Segurança Contratual: Esse modelo de "Rateio Dinâmico" via Termos de Adesão individuais é amplamente aceito em caso de execuções judiciais (inadimplência do cliente), considerando que o nome do cliente final não estará no contrato arquivado na Junta Comercial?
Compliance em Clientes B2B: Na experiência de vocês com empresas de Lucro Real e Presumido, a contabilidade costuma aceitar bem o pagamento de um boleto em nome do Consórcio lastreado por notas/faturas emitidas por terceiros (Administradora e Investidor) sob a figura do Mandato de Arrecadação?

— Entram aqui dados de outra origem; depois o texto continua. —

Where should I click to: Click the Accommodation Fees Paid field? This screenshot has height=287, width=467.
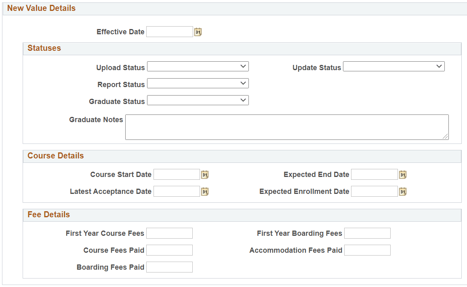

Transição para Usinas Próprias: Quando eu começar a alocar usinas próprias dentro dessa estrutura, a minha própria empresa passará a emitir também a fatura de locação. Essa estrutura contábil se mantém eficiente no Simples Nacional, ou vocês recomendam a abertura de uma SPE (Sociedade de Propósito Específico) separada só para blindar os meus ativos físicos?
Reforma Tributária (IBS/CBS): Com a previsão de que as locações de bens móveis passarão a ser tributadas, vocês já estão recomendando alguma adaptação em contratos de longo prazo de GD ou alguma cláusula de repasse tributário para proteger a margem?
Pontos Cegos: Tem algum grande risco fiscal, trabalhista ou societário nessa arquitetura que eu não estou enxergando?
Agradeço antecipadamente a quem puder debater e compartilhar experiências sobre o setor!